__Tugas Anda__
a: Tentukan apakah setiap pernyataan berikut sesuai dengan bacaan tentang Kompasiana di bawah. Jawab ya atau tidak, lalu kutip kalimat bacaan yang menjadi dasarnya. (i) Penulis hadir pada Kompasianival 2017 di Jakarta. (ii) Penulis menjadi Kompasianer pada 16 Februari 2014. (iii) Penulis sudah suka menulis cerpen dan puisi sejak SMA.
b: Menurut bacaan tentang Kompasiana, pada tanggal berapa Kompasianival 2017 dilaksanakan?
c: Teruskan bacaan tentang Kompasiana mulai dari sesudah kalimat terakhirnya.

__Bacaan__
Bulan Oktober lalu Kompasiana genap 9 tahun. Sedangkan saya 60 tahun. Ya, tentu saja para warga Kompasiana berbahagia. Terlebih yang berkesempatan hadir pada Kompasianival 2017 di Jakarta. Sebenarnya saya pun punya rencana hadir, namun halangan muncul tak terduga. Begitupun saya tetap berbahagia. Sebab pelaksanaan Kompasianival 2017 itu bertepatan dengan hari ulang tahun saya, 21 Oktober 2017.
Lalu apa kaitan antara saya dengan Kompasiana? Ada tentu, selain kesamaan bulan ber-ultah, saya menjadi satu dari belasan atau puluhan ribu penulis di sana.
Terus-terang saya kembali bersemangat untuk menulis setelah mendaftar sebagai anggota Kompasiana hampir empat tahun lalu. Lambat tapi pasti dengan langkah itu cita-cita lama saya untuk membuat buku sendiri tercapai.
Sejak SMA saya suka menulis cerpen dan puisi. Baru tahun-tahun terakhir saja tulisan saya terbukukan. Bagi penulis professional, membuat buku pasti bukan hal istimewa. Namun bagi penulis amatiran seperti saya, itu capaian luar biasa. Karena hal-hal di atas saya harus berterima kasih pada Kompasiana, yang sanggup membuat saya 'terpaksa' menulis kembali.
Saat masih sekolah hingga lulus kuliah saya menulis cerita di koran dan majalah. Namun begitu memasuki dunia kerja, hobi itu terbengkelai. Baru ketika menjadi Kompasianer pada 16 Februari 2014, saya rajin menulis. Terpaksa, dipaksa, atau termotivasi. Entah kata apa yang lebih tepat.

__Baris Data__
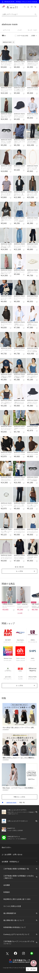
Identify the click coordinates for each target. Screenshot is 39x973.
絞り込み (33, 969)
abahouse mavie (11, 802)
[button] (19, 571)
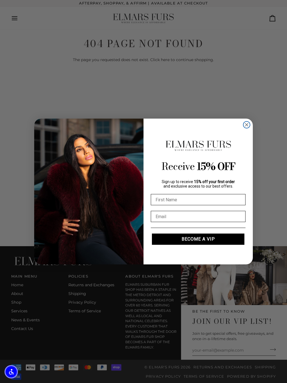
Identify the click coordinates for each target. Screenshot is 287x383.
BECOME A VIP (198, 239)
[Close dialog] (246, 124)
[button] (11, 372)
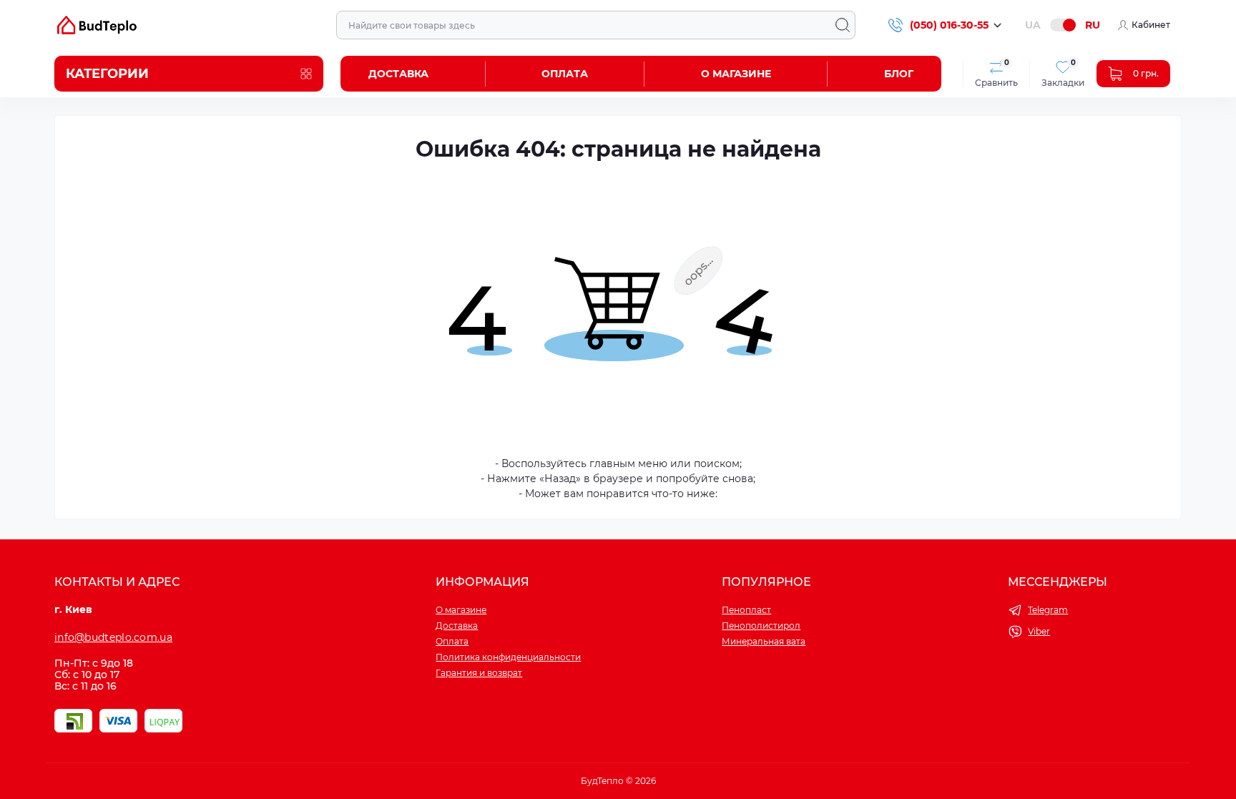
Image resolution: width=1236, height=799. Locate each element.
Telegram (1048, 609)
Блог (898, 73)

...

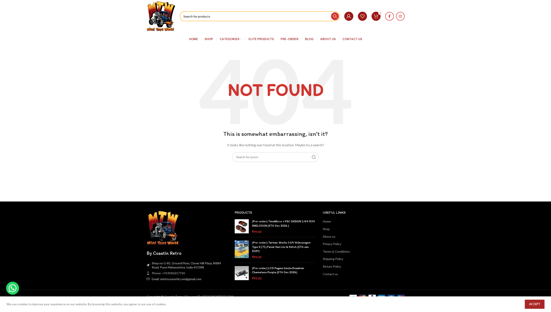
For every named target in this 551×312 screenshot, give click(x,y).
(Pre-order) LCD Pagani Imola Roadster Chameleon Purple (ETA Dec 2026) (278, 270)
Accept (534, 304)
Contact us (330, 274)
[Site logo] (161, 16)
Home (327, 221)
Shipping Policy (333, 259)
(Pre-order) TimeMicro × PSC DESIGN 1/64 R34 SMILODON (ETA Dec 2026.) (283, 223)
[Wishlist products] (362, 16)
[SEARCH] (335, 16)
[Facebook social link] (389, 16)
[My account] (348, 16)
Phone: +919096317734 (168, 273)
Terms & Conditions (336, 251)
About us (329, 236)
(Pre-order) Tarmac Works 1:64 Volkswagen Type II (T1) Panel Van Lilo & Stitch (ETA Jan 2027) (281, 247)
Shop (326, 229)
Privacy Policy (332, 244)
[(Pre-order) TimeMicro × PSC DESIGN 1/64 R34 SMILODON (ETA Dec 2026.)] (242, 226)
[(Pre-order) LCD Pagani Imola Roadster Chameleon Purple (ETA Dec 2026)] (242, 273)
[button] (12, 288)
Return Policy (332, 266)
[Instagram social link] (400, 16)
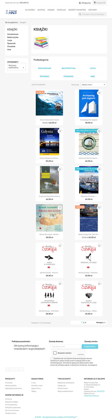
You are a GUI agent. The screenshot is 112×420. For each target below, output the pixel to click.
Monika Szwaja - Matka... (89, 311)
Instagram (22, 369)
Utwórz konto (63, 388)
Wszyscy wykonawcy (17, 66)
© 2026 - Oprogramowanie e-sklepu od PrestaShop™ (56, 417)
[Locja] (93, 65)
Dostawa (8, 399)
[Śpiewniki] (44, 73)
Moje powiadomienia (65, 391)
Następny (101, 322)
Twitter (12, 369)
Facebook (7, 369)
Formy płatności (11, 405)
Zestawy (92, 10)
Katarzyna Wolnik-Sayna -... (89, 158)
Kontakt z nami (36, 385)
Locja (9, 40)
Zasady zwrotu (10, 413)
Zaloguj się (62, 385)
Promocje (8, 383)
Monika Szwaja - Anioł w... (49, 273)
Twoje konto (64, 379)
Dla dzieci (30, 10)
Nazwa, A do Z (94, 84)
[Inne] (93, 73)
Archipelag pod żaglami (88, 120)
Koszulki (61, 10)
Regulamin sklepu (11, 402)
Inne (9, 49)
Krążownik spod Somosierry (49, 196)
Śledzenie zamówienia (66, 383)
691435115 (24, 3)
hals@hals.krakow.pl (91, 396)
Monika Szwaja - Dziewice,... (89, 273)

__Kunci Jawaban__
a:
(i) Tidak: "Sebenarnya saya pun punya rencana hadir, namun halangan muncul tak terduga."
(ii) Ya: "Baru ketika menjadi Kompasianer pada 16 Februari 2014, saya rajin menulis."
(iii) Ya: "Sejak SMA saya suka menulis cerpen dan puisi."

b: 21 Oktober 2017.

c:
Setelah hampir empat tahun bergaul akrab dengan Kompasiana (dengan segenap kekurangan saya dalam menulis maupun 'gaptek' saya ber-internet), saya memiliki dua buku sendiri. Selain itu bersama dengan penulis lain secara keroyokan saya andil dalam 10 judul buku. Kemarin saya menerima kabar dari Admin Rumpies The Club (RTC) bahwa sebuah cepen-anak karangan saya bersama 10 cerpen penulis lain di Kompasiana akan dibukukan Penerbit DAR Mizan. Olala, senangnya.
Buku kumpulan cerpen saya berjudul "Orang-orang yang Menyerah" (Peniti Media, Oktober 2017). Tahun 2016 saya bikin buku puisi, berjudul: '(Hanya Orang Gila) Yang Masih Menulis Puisi'. Buku puisi itu saya bikin sekadar untuk 'gegayaan sok penyair' dan memenuhi hasrat 'mejeng dan eksis' ikut berkompetisi sebuah lomba tingkat nasional. Sayang, kualitas puisi saya masih jauh dari memadai. Nasib buku puisi itu pun sepi peminat. Â
Agaknya judul buku yang bernuansa ejekan-cemoohan itu berakibat seperti peribahasa jadul 'menepuk air di dulang, terpercik muka sendiri'.
Kembali pada buku kumcer 'Orang-orang yang Menyerah', di sana terkumpul 29 cerita pilihan -versi saya-. itu hak prerogatif penulis buku indie. Hak mentereng yang berasa 'ngeri-ngeri sedap', dan kelak terbukti lebih banyak 'ngeri'-nya.
Judul buku itu saya ambil dari cerpen pertama saya yang mendapatkan HL (Headline) di Kompasina. Cerpen tersebut saya posting pada 5 September 2014. Itu artinya, setelah enam bulan menulis cerpen di Kompasiana baru sekali saja beruntung mendapatkan predikat 'bagus' di mata Admin. Mungkin maksud Admin: 'lumayanlah, cukup logis, tidak terlalu buruk, atau ya daripada tidak ada'.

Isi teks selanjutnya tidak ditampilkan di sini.